Kopieer de tekst over de geschiedenis van Meensel-Kiezegem volledig en zonder enige wijziging.

PAGINAFRAGMENT »
• • • • •

Meensel en Kiezegem waren aanvankelijk twee afzonderlijke dorpen in het zuiden van het Hageland, die in 1842 tot één gemeente werden verenigd. Vandaag maakt Meensel-Kiezegem deel uit van de fusiegemeente Tielt-Winge.
In een ver verleden behoorde Meensel als onderdeel van het domein Kumtich tot de bezittingen van de abdij van Cornelimunster bij Aken. Deze abdij bezat er tevens het begevingsrecht en de tienden en dit tot 1749 wanneer deze rechten werden verkocht aan de norbertijnenabdij van Heilissem. Juridisch ressorteerde Meensel onder het gezag van de Brabantse hertogen. Vanaf 1505 werd de rechtsmacht evenwel herhaaldelijk in pand gegeven. Vanaf 1681 werd Meensel een heerlijkheid toen Anna van Leefdaal het dorp verkocht aan S.-F. Briers, advocaat bij de Grote Raad van Mechelen. Bij het einde van het ancien régime, in 1775 was Willem Stappers, heer van Overhespen, Neerhespen en Gussenhoven, eveneens heer van Meensel.

• • • • •

GEGEVENS »
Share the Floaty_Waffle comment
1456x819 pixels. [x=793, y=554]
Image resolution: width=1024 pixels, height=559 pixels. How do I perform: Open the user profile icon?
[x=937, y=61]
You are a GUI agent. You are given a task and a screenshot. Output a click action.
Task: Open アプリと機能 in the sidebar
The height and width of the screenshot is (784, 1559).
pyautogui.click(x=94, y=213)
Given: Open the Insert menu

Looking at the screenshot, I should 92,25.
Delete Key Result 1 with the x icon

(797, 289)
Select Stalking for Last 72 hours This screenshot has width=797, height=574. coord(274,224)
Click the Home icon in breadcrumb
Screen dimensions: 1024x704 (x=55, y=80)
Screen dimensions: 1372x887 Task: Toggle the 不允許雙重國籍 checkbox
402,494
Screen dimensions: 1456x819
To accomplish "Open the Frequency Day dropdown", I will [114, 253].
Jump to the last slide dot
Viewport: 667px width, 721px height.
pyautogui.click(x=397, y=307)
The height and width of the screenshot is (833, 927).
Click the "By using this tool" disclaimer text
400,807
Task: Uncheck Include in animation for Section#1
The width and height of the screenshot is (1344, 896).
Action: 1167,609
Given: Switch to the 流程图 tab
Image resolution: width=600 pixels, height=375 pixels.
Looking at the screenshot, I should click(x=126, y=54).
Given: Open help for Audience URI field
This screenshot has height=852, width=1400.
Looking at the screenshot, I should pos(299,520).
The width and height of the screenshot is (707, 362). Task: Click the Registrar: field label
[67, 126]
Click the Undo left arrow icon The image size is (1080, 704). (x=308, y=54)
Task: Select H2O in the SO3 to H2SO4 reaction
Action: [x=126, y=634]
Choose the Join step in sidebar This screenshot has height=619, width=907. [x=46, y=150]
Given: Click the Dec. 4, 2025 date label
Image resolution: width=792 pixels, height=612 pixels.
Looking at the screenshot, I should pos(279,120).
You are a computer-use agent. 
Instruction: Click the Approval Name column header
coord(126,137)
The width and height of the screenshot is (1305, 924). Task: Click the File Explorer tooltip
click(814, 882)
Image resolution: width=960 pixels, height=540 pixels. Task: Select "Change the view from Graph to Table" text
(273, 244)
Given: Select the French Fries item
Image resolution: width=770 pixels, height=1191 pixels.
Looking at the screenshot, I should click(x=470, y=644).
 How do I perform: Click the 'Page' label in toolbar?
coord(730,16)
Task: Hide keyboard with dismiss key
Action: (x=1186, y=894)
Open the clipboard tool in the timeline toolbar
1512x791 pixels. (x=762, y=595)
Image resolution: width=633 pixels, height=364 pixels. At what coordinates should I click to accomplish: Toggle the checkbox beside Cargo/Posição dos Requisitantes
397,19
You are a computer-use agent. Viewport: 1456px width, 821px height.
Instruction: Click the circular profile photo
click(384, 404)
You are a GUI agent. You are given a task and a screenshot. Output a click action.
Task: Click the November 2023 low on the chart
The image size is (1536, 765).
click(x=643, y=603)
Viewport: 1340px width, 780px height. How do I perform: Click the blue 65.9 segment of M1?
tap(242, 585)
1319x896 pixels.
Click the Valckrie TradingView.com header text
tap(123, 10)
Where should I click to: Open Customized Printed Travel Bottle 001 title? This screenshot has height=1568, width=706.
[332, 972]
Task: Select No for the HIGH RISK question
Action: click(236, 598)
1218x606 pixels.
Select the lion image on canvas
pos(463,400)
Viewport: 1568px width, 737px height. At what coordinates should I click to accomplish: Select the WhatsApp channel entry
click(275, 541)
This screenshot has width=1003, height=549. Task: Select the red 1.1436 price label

• • • • •

VERWACHT ANTWOORD »
Meensel en Kiezegem waren aanvankelijk twee afzonderlijke dorpen in het zuiden van het Hageland, die in 1842 tot één gemeente werden verenigd. Vandaag maakt Meensel-Kiezegem deel uit van de fusiegemeente Tielt-Winge.
In een ver verleden behoorde Meensel als onderdeel van het domein Kumtich tot de bezittingen van de abdij van Cornelimunster bij Aken. Deze abdij bezat er tevens het begevingsrecht en de tienden en dit tot 1749 wanneer deze rechten werden verkocht aan de norbertijnenabdij van Heilissem. Juridisch ressorteerde Meensel onder het gezag van de Brabantse hertogen. Vanaf 1505 werd de rechtsmacht evenwel herhaaldelijk in pand gegeven. Vanaf 1681 werd Meensel een heerlijkheid toen Anna van Leefdaal het dorp verkocht aan S.-F. Briers, advocaat bij de Grote Raad van Mechelen. Bij het einde van het ancien régime, in 1775 was Willem Stappers, heer van Overhespen, Neerhespen en Gussenhoven, eveneens heer van Meensel.